*Aim of the task*
Write out each line of the records that has "agent" in it.

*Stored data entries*

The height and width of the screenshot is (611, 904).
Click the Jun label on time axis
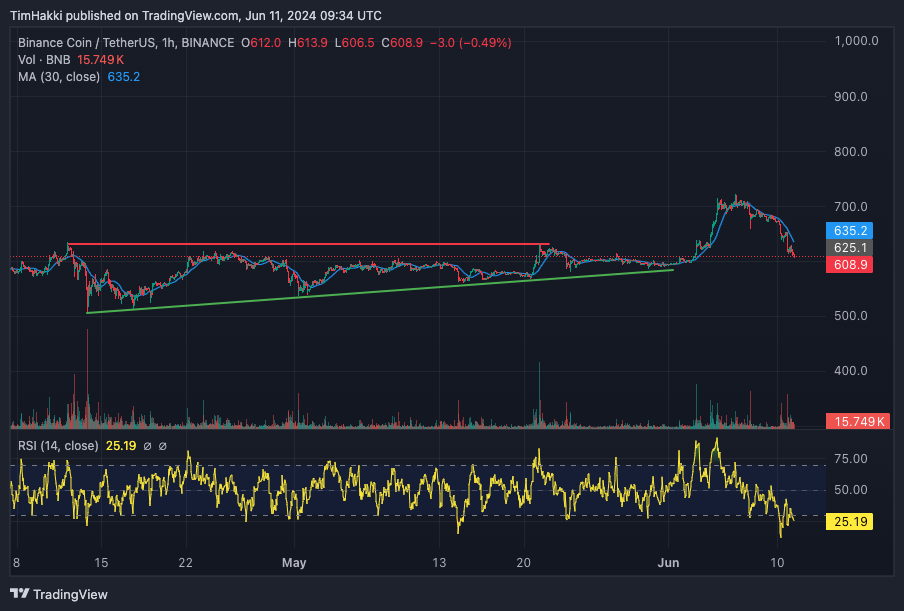(668, 563)
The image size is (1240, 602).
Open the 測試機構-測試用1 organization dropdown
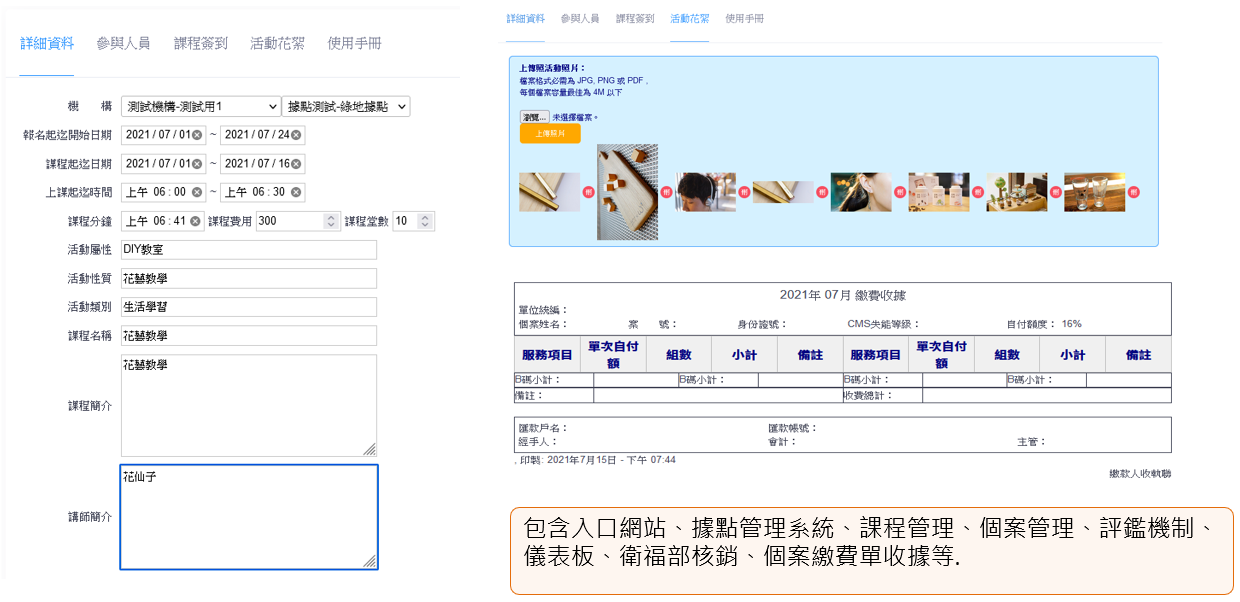coord(201,107)
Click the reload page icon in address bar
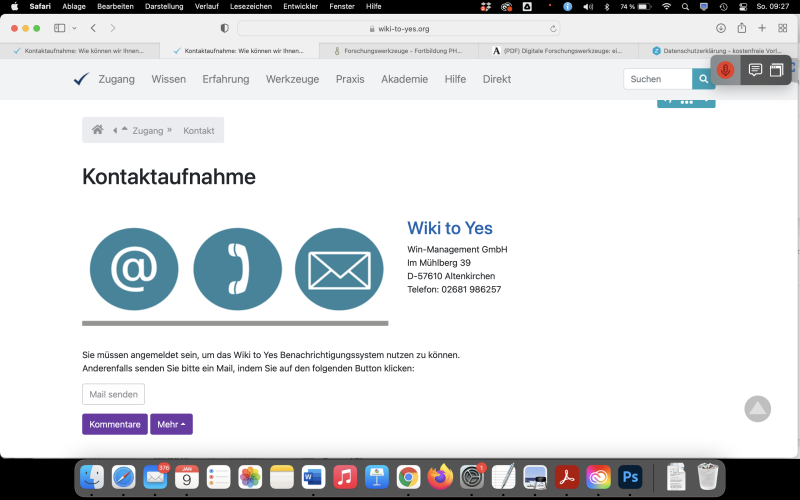The height and width of the screenshot is (500, 800). coord(553,28)
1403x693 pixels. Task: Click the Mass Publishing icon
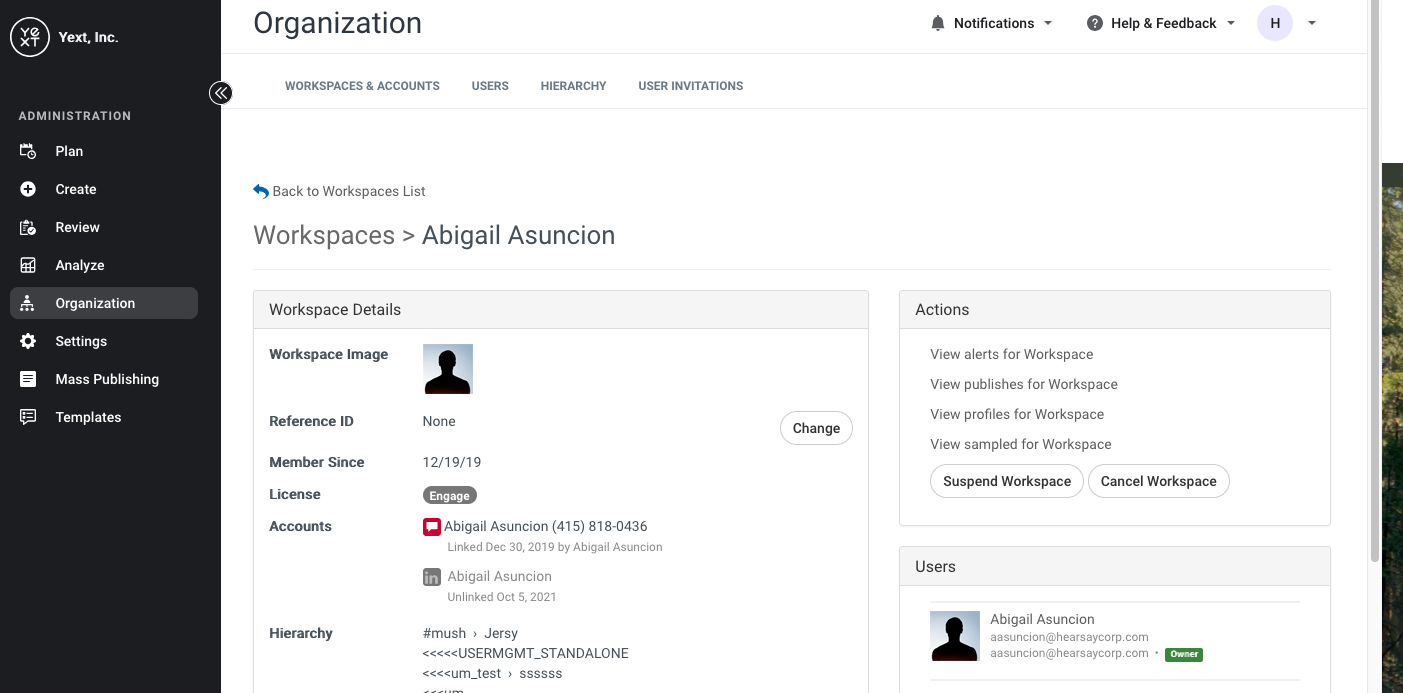[x=28, y=379]
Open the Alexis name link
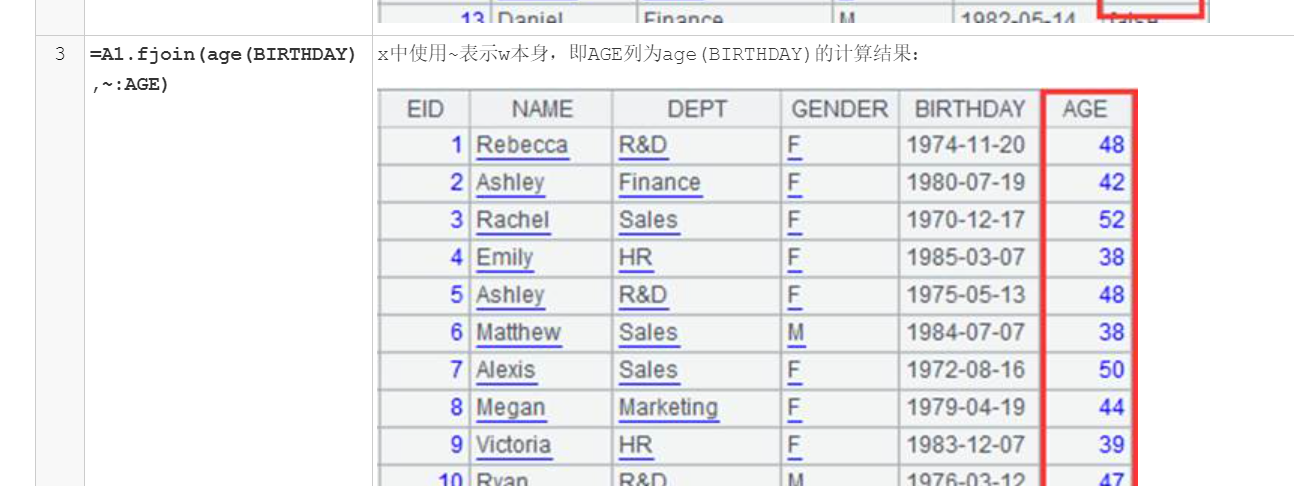Image resolution: width=1294 pixels, height=486 pixels. 505,370
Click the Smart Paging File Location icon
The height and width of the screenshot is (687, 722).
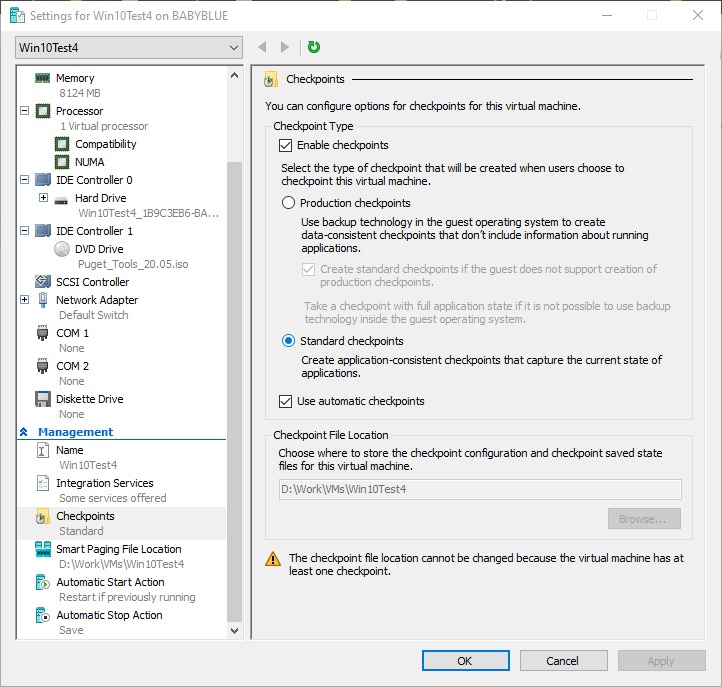tap(43, 549)
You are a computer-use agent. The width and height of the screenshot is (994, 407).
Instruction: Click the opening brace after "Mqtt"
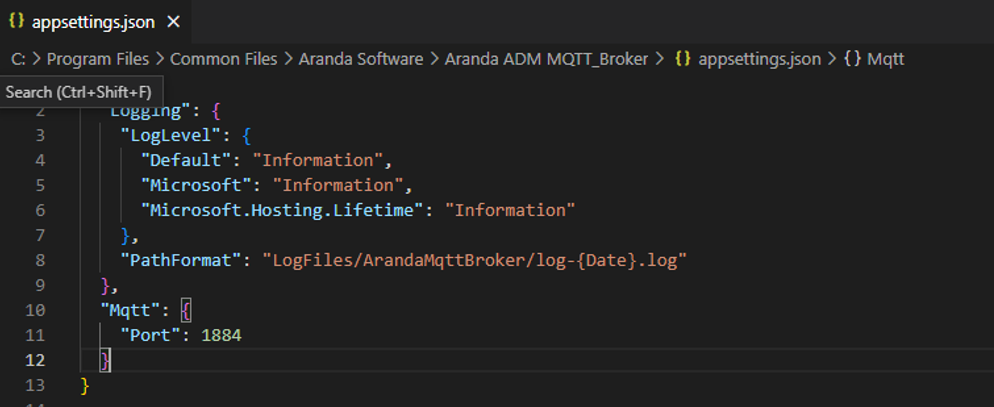(x=185, y=310)
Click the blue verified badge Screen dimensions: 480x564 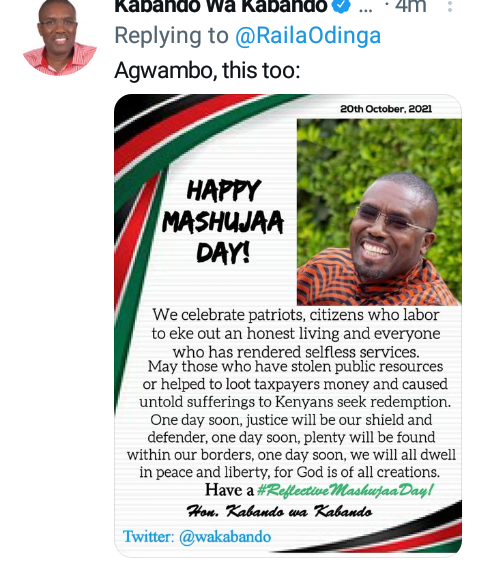341,5
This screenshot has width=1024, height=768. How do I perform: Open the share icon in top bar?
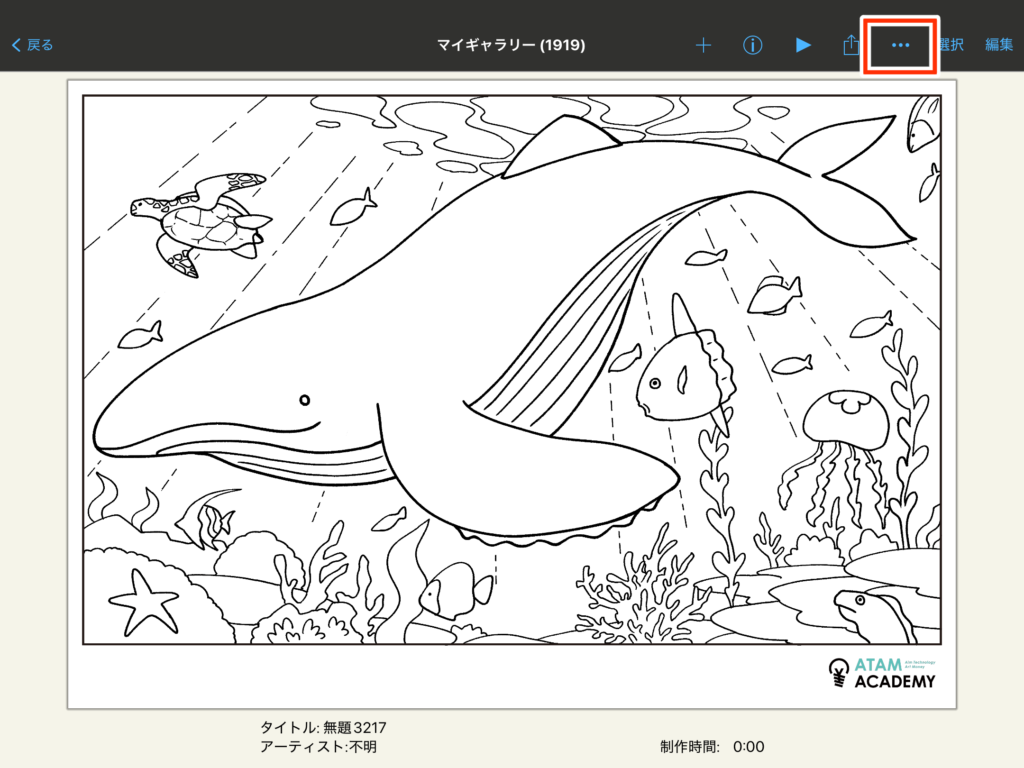851,45
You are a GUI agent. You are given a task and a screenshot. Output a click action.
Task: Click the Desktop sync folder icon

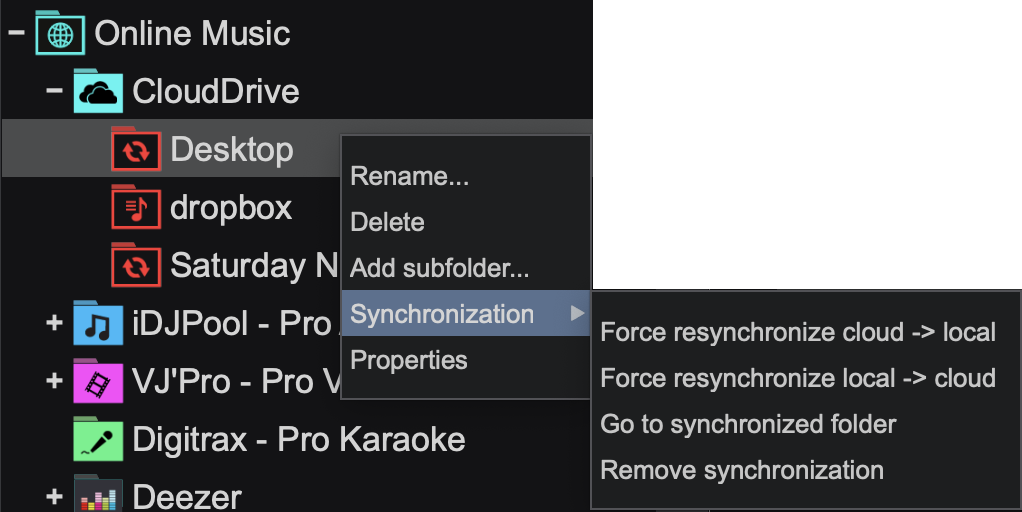tap(136, 150)
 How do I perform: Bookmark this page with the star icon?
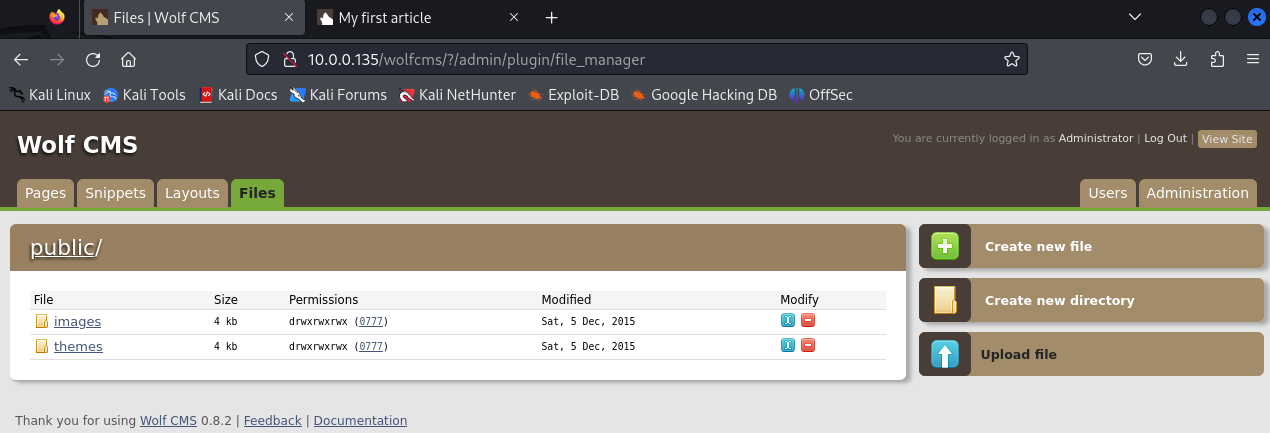point(1012,60)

*Task output*
You are a computer-use agent. The width and height of the screenshot is (994, 407).
You are a GUI agent. You are given a task and a screenshot. Output a click action.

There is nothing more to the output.